Beginner’s Guide to Online PokerNovember 1st, 2015 by Todd McGee
So you want to be a poker player? You’ve seen the World Series of Poker on ESPN. You think you know math. You believe success in poker is your ticket to riches, fame and beautiful women (or handsome men, depending on your personal preferences), but you just don’t know where or how to get started. Well, you’ve come to the right place.
CardsChat is a great site for new poker players. The forums give you access to thousands of like-minded players who are also trying to improve their game and are more than willing to share their personal experiences. The strategy section provides overviews of the many variants of poker, with tips for beginners and advanced players.
The roster of bloggers gives you perspective on many different aspects of the game, including advanced concepts like hand quality, understanding equity and expected value, and useful tips on how to handle a bad beat or strategies for dealing with hyper-aggressive players.
Poker is a lot of fun, but it is a high-risk, high-reward activity, and that part of it should not be taken lightly, especially if you think you would like to go from recreational hobbyist to full time professional. If you are thinking of depositing on a poker site to try to hone your game so that maybe we’ll see you in the November 9 one day, here are some things to consider.
Research your Options
If you want to begin playing poker, you need to first figure out which site you want to play. For players outside the United States, the choice is an easy one – PokerStars. Don’t even mess with anything else. If you live in a country where playing for cash on PokerStars is legal, then do it. PokerStars has the best traffic for cash games and multi-table tourneys, a great track record on payouts and offers a wide variety of games. Simply put, no other on-line site comes close.
For U.S. players, the choices aren’t so clear. Before you deposit into a poker site, read up about them as much as you can. CardsChat has already done the work for you. Check out their site reviews. Read the Poker Room message boards at CardsChat, and particularly check out the Poker Deposits & Withdrawals thread. If a significant number of players are reporting payout issues on a site, you should deposit with care.
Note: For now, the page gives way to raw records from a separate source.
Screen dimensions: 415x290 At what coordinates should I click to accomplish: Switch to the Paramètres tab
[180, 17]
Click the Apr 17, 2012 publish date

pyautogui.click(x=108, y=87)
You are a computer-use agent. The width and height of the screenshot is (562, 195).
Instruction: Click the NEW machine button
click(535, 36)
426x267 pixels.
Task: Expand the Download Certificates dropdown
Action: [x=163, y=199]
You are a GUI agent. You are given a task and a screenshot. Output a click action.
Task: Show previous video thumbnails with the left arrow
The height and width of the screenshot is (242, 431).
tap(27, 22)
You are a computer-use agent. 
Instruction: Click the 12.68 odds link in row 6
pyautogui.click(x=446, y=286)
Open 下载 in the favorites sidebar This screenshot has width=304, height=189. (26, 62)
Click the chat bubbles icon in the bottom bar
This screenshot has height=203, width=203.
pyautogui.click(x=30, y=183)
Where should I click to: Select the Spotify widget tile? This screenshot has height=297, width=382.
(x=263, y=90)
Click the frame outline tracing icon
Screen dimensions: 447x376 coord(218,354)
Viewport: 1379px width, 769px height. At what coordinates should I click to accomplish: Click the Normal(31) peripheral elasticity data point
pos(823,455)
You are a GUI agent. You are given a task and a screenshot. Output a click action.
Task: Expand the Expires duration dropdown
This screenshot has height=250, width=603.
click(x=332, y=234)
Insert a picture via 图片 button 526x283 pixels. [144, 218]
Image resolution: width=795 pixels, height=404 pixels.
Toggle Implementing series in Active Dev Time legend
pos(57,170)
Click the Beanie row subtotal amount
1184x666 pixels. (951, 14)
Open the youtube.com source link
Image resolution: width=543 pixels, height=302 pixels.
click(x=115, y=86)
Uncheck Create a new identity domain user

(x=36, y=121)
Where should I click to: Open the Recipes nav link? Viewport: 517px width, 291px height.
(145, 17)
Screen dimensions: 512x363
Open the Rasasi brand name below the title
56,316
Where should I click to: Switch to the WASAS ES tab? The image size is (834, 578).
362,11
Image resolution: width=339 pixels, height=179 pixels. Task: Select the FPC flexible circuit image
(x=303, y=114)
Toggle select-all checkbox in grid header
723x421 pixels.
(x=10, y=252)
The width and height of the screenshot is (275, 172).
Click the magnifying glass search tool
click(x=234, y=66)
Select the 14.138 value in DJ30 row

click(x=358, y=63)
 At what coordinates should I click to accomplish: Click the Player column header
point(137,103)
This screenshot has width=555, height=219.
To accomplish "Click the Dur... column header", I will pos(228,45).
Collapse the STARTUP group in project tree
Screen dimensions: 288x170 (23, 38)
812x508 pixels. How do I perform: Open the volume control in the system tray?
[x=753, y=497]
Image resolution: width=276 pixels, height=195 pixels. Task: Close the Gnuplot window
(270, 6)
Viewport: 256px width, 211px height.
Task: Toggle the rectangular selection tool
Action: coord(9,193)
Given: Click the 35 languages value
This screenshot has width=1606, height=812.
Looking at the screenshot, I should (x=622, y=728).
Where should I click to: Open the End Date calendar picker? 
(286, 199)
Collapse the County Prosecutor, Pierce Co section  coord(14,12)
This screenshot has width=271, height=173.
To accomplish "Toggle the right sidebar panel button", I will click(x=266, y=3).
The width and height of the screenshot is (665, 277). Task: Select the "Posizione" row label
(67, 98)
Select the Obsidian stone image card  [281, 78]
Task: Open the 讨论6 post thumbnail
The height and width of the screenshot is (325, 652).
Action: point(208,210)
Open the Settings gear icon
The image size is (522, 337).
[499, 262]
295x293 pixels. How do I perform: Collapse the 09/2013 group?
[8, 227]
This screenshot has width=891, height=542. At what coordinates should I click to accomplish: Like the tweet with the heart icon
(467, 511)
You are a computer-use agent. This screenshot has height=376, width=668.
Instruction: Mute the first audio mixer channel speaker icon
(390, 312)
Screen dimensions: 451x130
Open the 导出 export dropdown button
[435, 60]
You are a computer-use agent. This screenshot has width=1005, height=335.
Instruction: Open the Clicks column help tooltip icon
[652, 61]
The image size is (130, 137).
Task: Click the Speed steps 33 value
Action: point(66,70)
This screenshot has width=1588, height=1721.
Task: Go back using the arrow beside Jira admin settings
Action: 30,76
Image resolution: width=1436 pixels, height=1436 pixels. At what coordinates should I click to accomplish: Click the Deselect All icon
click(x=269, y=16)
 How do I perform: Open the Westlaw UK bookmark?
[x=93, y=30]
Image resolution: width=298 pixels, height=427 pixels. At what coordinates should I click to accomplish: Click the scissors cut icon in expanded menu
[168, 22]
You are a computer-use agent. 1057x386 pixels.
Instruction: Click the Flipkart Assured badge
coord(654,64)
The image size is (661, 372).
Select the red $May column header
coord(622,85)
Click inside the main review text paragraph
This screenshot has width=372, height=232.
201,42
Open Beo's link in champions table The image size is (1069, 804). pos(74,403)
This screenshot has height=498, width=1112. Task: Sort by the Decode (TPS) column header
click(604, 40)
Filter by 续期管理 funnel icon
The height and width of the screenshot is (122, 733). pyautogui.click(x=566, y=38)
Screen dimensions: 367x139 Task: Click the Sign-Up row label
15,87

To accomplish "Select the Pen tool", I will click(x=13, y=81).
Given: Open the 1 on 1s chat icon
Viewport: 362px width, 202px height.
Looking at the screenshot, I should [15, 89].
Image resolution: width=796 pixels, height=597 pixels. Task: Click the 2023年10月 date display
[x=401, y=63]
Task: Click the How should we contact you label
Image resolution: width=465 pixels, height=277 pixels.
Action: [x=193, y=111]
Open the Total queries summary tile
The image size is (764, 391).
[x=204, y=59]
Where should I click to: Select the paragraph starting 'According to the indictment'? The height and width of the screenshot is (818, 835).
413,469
The online poker world is filled with stories of sites that went under, losing millions of dollars in player deposits (Just google Lock Poker).
Once you have decided which site to play on, be sure to sign up through the link on the CardsChat review site. CardsChat offers weekly freerolls for forum members on several sites, and these freerolls are a great way to build up your skills and bankroll, but the long-term future of these events depends on CardsChat continuing to drive new players to these websites.
When considering which site to play, sign-up bonuses should not be a major consideration. Why? Because unless you plan on playing 8-10 hours a day, 4-6 tables at a time, you won’t generate enough rake or frequent player points to max out the signing bonus. Of all the years I have played online poker, I have probably cleared less than $50 in sign-up bonuses.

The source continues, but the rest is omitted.